**What is asked**
Reproduce the passage about Givati and Chana Orloff in Paris below in full, word for word.

**Text**
— Begin —
On the eve of his next trip to Paris Givati met Chana Orloff, who came to Israel frequently during the 1960s for family visits and for the openings of her exhibitions and installation of her sculptures. Mr. Rabani, an art collector and Orloff’s close friend, who was also a friend of Pinchas Abramovic, introduced them. When Orloff came for a visit in Haifa, Rabani took her to Givati’s studio in Sha’ar Ha’amakim, where they also discussed Givati’s upcoming trip to Paris. Orloff, who was known for her special relations with the Israeli artists (who con­stant​ly streamed into the City of Lights, for short as well as long sojourns), set up another meeting with Givati at Café Dome, warning him not to be late. When Givati came to the meeting on time, Orloff was already waiting for him.
After arriving in Paris and renting a small studio apartment, Orloff came to visit him. She climbed three floors up the narrow staircase and purchased two of his small paintings (The paintings were presented in the exhibition “Private Collection: The School of Paris & Eretz-Israel Artists chez Chana Orloff,” Mané-Katz Museum, Haifa, 2002).  

 


Textile design for the fashion industry,
Paris 1966, mixed media on paper,
20.5 x 18, collection of Eli Lancman,
Haifa

She told him that at the outset of her career in Paris she made a living in textile design, and advised him to paint several patterns on paper, al­though pro­fession​al pattern-making is done on cardboard, since the latter required certain technical know-how. Givati took her advice and prepared a sample portfolio of tex­tile paintings:
I walked down the Champs-Élysées with the green sample portfolio. It started raining. I found myself standing in the entrance of a famous fashion house, and walked in for shelter. The receptionist asked me in French some­thing I didn’t understand, but ended with the words ‘tex­tile design.’ I nodded, and she sent me upstairs. I climbed up and sat down. When the door opened, I was called in. The man who welcomed me spoke English. He liked the samples, noted the non­pro­fession​al presentation, but nevertheless gave me a letter bearing their logo. He re­ferred me to a company named Trikozan, where I met the owner, who was Italian. She picked ten patterns and paid me 4000 New Francs, which was a fortune to me. Before I left she mentioned that the samples should be made in a special technique.
— End —
**Supplied material**
— Begin —
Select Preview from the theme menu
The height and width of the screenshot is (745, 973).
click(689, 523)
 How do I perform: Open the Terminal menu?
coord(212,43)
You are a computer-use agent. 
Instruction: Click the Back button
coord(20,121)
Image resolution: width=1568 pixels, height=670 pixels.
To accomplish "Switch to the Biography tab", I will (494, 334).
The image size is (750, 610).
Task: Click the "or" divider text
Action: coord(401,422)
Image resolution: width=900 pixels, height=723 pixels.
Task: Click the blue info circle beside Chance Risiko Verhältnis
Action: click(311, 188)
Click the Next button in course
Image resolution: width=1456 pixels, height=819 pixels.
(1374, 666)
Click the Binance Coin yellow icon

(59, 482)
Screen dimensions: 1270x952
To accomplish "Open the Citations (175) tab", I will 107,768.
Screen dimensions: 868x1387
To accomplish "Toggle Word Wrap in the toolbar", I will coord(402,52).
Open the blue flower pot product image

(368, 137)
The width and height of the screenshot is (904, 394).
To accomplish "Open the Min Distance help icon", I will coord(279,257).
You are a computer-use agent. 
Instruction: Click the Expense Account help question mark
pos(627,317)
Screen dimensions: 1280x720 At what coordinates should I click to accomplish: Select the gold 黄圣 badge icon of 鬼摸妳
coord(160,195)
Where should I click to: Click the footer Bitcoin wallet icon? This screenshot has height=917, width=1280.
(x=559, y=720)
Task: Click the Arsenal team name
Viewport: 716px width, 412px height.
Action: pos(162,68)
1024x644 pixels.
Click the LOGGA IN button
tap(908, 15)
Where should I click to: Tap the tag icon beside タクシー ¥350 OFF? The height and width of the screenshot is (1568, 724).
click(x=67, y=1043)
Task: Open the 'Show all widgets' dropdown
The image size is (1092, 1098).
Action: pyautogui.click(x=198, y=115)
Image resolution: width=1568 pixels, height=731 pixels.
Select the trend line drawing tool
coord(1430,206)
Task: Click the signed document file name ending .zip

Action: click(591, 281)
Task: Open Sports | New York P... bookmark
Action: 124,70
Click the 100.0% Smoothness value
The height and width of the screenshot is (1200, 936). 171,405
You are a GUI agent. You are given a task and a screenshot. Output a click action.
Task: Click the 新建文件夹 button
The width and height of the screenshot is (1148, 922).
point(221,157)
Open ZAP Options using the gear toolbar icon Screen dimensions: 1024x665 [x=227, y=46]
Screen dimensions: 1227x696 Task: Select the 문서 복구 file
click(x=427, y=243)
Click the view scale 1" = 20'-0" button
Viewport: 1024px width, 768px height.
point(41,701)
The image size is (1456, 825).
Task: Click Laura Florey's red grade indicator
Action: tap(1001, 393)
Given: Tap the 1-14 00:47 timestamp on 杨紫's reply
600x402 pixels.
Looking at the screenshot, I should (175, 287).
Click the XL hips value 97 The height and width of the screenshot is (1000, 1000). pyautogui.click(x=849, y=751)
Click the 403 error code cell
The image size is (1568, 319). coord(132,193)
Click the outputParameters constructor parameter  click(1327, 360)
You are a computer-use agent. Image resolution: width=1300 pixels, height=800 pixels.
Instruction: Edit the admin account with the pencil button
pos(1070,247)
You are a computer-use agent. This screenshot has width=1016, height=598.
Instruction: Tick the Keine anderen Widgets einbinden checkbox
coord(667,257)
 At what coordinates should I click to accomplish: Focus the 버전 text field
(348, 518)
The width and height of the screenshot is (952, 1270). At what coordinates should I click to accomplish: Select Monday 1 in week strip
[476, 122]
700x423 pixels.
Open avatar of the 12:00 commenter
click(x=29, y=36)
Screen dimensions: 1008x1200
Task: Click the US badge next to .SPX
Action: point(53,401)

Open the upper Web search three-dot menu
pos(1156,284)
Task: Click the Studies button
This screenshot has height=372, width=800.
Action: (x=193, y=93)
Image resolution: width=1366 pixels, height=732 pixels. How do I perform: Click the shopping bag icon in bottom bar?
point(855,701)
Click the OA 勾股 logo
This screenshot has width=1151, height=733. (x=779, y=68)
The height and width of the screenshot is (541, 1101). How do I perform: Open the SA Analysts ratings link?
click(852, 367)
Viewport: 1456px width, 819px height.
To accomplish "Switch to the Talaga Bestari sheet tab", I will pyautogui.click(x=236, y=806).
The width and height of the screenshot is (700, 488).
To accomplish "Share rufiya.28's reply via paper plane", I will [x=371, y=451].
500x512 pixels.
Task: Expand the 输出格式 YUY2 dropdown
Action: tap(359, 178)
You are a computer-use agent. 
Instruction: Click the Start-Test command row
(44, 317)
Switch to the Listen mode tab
— End —
**Complete response**
On the eve of his next trip to Paris Givati met Chana Orloff, who came to Israel frequently during the 1960s for family visits and for the openings of her exhibitions and installation of her sculptures. Mr. Rabani, an art collector and Orloff’s close friend, who was also a friend of Pinchas Abramovic, introduced them. When Orloff came for a visit in Haifa, Rabani took her to Givati’s studio in Sha’ar Ha’amakim, where they also discussed Givati’s upcoming trip to Paris. Orloff, who was known for her special relations with the Israeli artists (who con­stant​ly streamed into the City of Lights, for short as well as long sojourns), set up another meeting with Givati at Café Dome, warning him not to be late. When Givati came to the meeting on time, Orloff was already waiting for him.
After arriving in Paris and renting a small studio apartment, Orloff came to visit him. She climbed three floors up the narrow staircase and purchased two of his small paintings (The paintings were presented in the exhibition “Private Collection: The School of Paris & Eretz-Israel Artists chez Chana Orloff,” Mané-Katz Museum, Haifa, 2002).  

 


Textile design for the fashion industry,
Paris 1966, mixed media on paper,
20.5 x 18, collection of Eli Lancman,
Haifa

She told him that at the outset of her career in Paris she made a living in textile design, and advised him to paint several patterns on paper, al­though pro­fession​al pattern-making is done on cardboard, since the latter required certain technical know-how. Givati took her advice and prepared a sample portfolio of tex­tile paintings:
I walked down the Champs-Élysées with the green sample portfolio. It started raining. I found myself standing in the entrance of a famous fashion house, and walked in for shelter. The receptionist asked me in French some­thing I didn’t understand, but ended with the words ‘tex­tile design.’ I nodded, and she sent me upstairs. I climbed up and sat down. When the door opened, I was called in. The man who welcomed me spoke English. He liked the samples, noted the non­pro­fession​al presentation, but nevertheless gave me a letter bearing their logo. He re­ferred me to a company named Trikozan, where I met the owner, who was Italian. She picked ten patterns and paid me 4000 New Francs, which was a fortune to me. Before I left she mentioned that the samples should be made in a special technique.